The new law affects people who keep serval cats. And servals are pretty popular because they are not that big and can make great tame domestic “type” cats. But they are not the same as domestic cats and never will be. Cat breeders who specifically breed Savannah cats of the first generation (the initial wildcat/domestic cat hybrid mating) will clearly be affected by these restrictions.

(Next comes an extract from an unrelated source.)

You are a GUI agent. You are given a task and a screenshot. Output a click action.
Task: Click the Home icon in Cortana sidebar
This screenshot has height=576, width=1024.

It could be argued that some people get a little carried away with the idea of owning and living with a serval. I have handled a tame serval and, yes, they aren’t that big, they are very interesting to be with and they are fascinating, but I would never keep one as a pet. The responsibility is enormous. There are very few people with the ability and commitment to meet the levels of responsibility demanded. I am not saying that they are massively demanding just that the levels are considerably higher than for a domestic cat. Domestic cats are very undemanding. Perhaps people want the exotic and rare without paying the price (time and commitment).
This is demonstrated in the words of the person who runs a rescue centre, Cheryl Tuller, co-founder of WildCat Haven. She says that she gets about one call per month on serval cats from owners who are not coping. It is the classic story: cute kitten turns into a relatively good sized wildcat that can tear the place apart and spray urine all over the place. A lot of people declaw them (
for me that just compounds the problem – inadequate care transformed into an assault on the cat – see serval cat escapes).
Cheryl Tuller says that the cats that she takes in sometimes have social, behavioural and dietary problems; all indicating lack of proper care by people keeping wild cats. She says that she has no space left at her sanctuary (at July 2009). She also says the situation is the same at other similar shelters.
What is behind the change in the law of Oregon? I have not seen anything said about it but it must be this:
- there is obviously a “problem” with keeping wild cats if the shelters are full as Cheryl says;
- behind the ownership of exotic animals there is probably a vast exotic animal trade business that works to the detriment of the animals. Many are killed in transit or capture. This is not something that we can tolerate supporting particularly if the support for this multi-billion dollar business comes in part from irresponsible people who want a serval for example but can’t actually cope. The animal suffers at both ends of the “production line.”
Does this new legislation indicate a general change in the culture of keeping of wild cats? Laws do change culture. Laws are meant to reflect what people want. And it is a time for reflection on what we are doing. Another area where change is required is declawing cats and the frontiers of change are taking place in West Hollywood, California, where it has been banned. You know, the time of living beyond our means (with the credit crunch) and with scant regard for the long term consequences of our actions (global warming) are or should be over. And it is time to have regard to the long term consequences of dealing with wildcats as pets rather than as wild animals that we allow to live in the wild and with which we live in harmony.